SECTION 3.  Pricing Letter Amendments.

3.1Definitions.    Section 1 of the Existing Pricing Letter is hereby amended by deleting the definition of “Exit Fee” in its entirety and replacing it with the following:

Exit Fee” shall mean an amount equal to the product of (i) 1.00%, (ii) the Maximum Aggregate Purchase Price, and (iii) two.

3.2References.The Existing Pricing Letter is hereby amended by:

 

(a) replacing all references to “UBS Real Estate Securities Inc.” with “UBS AG, by and through its branch office at 1285 Avenue of the Americas, New York, New York”.

 

(b)deleting the definition of “Securitization Fees” and any and all references thereto.

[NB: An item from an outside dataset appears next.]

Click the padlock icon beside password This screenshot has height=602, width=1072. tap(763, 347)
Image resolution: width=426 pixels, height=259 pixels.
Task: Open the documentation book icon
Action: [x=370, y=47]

SECTION 4.  Conditions Precedent.  This Amendment shall become effective as of the date hereof (the “Assignment Effective Date”), subject to the satisfaction of the following conditions precedent:

4.1Delivered Documents.  The parties hereto shall have received the following documents, each of which shall be satisfactory to the Assignor and UBS 1285, as applicable, in form and substance:

(a)this Amendment, executed and delivered by the parties hereto;

(b)amendments to the other Program Documents as required by UBS 1285 in its sole discretion, executed and delivered by the parties thereto;

(c)on or prior to the date hereof, Seller shall permit UBS 1285 and Assignor to take all steps as it may deem necessary in connection with UCC searches and filing duly authorized and filed Uniform Commercial Code financing statements on Form UCC-1 and UCC-3 as applicable, as is necessary or, in the opinion of UBS 1285, desirable to perfect UBS 1285’s interests in the Purchased Assets and other Repurchase Assets;

(d)

the Exit Fee Side Letter, executed and delivered by the Seller and UBS Securities LLC; and

(e)

such other documents as UBS 1285 or counsel to UBS 1285 may reasonably request.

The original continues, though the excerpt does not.